##### EXTRACTED RECORDS #####
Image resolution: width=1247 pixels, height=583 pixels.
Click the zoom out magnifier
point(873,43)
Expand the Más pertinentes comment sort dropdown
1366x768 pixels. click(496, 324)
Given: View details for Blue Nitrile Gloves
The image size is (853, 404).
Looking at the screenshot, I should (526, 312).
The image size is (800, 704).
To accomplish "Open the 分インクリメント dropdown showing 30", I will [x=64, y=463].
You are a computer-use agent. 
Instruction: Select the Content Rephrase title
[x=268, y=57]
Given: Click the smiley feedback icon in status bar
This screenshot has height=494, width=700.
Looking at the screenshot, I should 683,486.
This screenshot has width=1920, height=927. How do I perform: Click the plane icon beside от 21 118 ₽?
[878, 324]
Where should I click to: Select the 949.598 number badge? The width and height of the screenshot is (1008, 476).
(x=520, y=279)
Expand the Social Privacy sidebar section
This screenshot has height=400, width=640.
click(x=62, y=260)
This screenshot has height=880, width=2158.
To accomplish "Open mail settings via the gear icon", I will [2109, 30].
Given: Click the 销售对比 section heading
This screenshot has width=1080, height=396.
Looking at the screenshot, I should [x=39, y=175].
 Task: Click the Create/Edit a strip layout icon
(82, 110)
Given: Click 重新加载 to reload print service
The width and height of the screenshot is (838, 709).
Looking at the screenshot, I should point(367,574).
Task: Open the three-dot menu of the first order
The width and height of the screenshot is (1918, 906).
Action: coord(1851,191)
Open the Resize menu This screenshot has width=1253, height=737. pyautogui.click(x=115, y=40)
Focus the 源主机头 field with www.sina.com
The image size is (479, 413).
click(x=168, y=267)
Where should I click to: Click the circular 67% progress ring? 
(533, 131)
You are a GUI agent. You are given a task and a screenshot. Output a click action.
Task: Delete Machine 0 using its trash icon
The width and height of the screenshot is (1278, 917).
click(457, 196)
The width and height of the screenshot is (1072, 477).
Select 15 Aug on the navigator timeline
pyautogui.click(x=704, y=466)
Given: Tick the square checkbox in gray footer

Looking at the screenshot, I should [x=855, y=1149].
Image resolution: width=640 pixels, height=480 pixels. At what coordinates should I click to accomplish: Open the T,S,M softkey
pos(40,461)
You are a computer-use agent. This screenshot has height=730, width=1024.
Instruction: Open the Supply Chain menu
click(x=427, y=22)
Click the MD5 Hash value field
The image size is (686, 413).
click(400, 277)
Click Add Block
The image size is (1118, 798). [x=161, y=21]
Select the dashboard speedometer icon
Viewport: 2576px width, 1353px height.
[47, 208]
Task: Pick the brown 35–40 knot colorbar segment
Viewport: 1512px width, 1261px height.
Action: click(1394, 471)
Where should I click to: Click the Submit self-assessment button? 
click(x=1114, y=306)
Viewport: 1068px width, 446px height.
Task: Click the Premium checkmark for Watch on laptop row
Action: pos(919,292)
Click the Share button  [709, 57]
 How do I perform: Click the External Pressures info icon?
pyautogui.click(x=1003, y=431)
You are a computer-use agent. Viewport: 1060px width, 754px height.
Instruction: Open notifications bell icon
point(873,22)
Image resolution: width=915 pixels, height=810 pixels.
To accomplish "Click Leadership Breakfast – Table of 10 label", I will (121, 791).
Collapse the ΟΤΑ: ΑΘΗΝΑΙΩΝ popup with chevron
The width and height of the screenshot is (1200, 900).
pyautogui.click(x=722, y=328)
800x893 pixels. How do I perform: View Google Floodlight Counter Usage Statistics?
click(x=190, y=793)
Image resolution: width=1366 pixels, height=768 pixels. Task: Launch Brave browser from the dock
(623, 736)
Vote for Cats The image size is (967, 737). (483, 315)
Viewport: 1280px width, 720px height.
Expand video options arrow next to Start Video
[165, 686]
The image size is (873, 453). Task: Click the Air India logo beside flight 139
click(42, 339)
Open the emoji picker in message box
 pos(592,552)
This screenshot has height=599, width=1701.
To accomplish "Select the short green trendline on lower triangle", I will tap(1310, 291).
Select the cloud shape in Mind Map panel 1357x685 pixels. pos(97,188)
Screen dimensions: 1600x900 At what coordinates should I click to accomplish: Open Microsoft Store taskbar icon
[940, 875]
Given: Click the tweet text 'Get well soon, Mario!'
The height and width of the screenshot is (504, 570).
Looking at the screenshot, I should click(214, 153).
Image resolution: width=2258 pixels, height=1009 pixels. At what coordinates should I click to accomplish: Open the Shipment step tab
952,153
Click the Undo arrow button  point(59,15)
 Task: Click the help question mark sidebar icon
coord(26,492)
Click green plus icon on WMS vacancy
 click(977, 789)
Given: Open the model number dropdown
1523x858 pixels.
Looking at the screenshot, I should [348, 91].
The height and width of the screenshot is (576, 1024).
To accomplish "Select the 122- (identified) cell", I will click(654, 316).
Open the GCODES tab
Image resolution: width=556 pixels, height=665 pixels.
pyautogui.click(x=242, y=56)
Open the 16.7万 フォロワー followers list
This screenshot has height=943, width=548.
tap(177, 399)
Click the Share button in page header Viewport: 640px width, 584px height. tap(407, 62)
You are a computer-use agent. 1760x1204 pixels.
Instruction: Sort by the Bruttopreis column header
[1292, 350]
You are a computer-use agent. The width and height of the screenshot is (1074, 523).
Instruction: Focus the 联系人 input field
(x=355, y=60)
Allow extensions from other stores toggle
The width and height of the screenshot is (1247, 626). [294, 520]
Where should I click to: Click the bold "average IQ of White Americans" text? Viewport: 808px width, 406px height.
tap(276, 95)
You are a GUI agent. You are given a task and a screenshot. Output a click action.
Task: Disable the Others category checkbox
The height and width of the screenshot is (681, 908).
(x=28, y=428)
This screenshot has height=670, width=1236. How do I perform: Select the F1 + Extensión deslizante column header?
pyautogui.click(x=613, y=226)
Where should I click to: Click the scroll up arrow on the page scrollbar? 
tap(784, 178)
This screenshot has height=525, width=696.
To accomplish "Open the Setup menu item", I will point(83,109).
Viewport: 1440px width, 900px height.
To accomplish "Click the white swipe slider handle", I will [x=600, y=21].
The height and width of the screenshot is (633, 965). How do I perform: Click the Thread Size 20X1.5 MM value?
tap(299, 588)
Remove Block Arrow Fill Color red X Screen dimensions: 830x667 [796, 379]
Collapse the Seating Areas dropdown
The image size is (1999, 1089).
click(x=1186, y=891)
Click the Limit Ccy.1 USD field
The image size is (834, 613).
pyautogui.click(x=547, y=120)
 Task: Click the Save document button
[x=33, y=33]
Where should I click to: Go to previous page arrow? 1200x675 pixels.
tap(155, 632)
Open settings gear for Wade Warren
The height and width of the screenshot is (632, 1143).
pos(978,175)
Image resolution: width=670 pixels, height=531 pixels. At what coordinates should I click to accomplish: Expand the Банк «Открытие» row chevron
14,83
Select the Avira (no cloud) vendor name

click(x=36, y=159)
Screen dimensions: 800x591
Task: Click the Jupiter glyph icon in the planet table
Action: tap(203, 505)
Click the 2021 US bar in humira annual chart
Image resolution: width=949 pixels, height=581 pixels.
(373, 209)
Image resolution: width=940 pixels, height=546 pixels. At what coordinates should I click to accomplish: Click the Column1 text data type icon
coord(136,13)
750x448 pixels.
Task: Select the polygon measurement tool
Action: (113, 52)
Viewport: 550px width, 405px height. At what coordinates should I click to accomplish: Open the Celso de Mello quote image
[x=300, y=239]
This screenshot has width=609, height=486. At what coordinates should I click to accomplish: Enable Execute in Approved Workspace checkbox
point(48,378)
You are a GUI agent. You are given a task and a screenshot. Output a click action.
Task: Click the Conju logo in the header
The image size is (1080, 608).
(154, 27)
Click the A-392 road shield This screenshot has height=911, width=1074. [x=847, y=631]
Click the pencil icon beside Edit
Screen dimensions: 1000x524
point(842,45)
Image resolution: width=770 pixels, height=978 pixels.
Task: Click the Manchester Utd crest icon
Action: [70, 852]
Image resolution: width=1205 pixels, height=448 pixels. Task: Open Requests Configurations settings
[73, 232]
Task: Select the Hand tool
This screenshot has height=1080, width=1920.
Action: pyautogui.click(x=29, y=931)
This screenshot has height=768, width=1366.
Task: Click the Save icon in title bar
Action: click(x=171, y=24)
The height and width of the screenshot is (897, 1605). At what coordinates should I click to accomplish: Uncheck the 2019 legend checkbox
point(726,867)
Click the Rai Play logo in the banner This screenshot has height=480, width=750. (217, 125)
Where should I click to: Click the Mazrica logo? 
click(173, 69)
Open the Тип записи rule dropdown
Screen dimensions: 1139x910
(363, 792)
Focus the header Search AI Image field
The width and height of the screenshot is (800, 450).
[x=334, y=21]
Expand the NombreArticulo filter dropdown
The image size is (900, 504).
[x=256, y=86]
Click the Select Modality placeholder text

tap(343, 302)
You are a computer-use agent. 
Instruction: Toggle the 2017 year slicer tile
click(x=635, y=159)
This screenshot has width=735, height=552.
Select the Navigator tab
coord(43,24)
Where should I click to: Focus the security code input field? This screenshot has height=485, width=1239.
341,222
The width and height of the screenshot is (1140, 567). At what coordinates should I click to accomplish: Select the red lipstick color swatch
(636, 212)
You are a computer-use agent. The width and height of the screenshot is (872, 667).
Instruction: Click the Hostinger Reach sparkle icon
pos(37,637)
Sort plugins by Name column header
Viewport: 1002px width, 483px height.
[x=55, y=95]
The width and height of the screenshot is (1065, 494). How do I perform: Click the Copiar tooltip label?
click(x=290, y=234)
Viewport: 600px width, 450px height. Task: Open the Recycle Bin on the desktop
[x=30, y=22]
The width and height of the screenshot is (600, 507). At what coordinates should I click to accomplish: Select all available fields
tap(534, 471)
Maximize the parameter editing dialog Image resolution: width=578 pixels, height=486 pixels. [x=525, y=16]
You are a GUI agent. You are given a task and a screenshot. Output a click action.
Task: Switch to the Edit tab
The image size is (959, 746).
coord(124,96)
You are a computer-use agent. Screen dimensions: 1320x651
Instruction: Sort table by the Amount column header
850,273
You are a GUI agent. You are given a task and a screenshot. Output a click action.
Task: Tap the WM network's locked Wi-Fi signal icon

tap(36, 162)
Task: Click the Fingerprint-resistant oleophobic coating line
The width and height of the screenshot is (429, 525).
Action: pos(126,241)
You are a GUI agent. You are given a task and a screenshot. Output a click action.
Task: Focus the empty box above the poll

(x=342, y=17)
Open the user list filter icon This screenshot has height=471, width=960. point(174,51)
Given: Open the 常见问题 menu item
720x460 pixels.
#####
WHAT TO WORK ON. Begin with the first line of the data above and, please, print each line exactly until you have printed the line containing "This screenshot has height=880, width=2158."; print nothing else.

FINAL ANSWER.
Image resolution: width=1247 pixels, height=583 pixels.
Click the zoom out magnifier
point(873,43)
Expand the Más pertinentes comment sort dropdown
1366x768 pixels. click(496, 324)
Given: View details for Blue Nitrile Gloves
The image size is (853, 404).
Looking at the screenshot, I should (526, 312).
The image size is (800, 704).
To accomplish "Open the 分インクリメント dropdown showing 30", I will [x=64, y=463].
You are a computer-use agent. 
Instruction: Select the Content Rephrase title
[x=268, y=57]
Given: Click the smiley feedback icon in status bar
This screenshot has height=494, width=700.
Looking at the screenshot, I should 683,486.
This screenshot has width=1920, height=927. How do I perform: Click the plane icon beside от 21 118 ₽?
[878, 324]
Where should I click to: Select the 949.598 number badge? The width and height of the screenshot is (1008, 476).
(x=520, y=279)
Expand the Social Privacy sidebar section
This screenshot has height=400, width=640.
click(x=62, y=260)
This screenshot has height=880, width=2158.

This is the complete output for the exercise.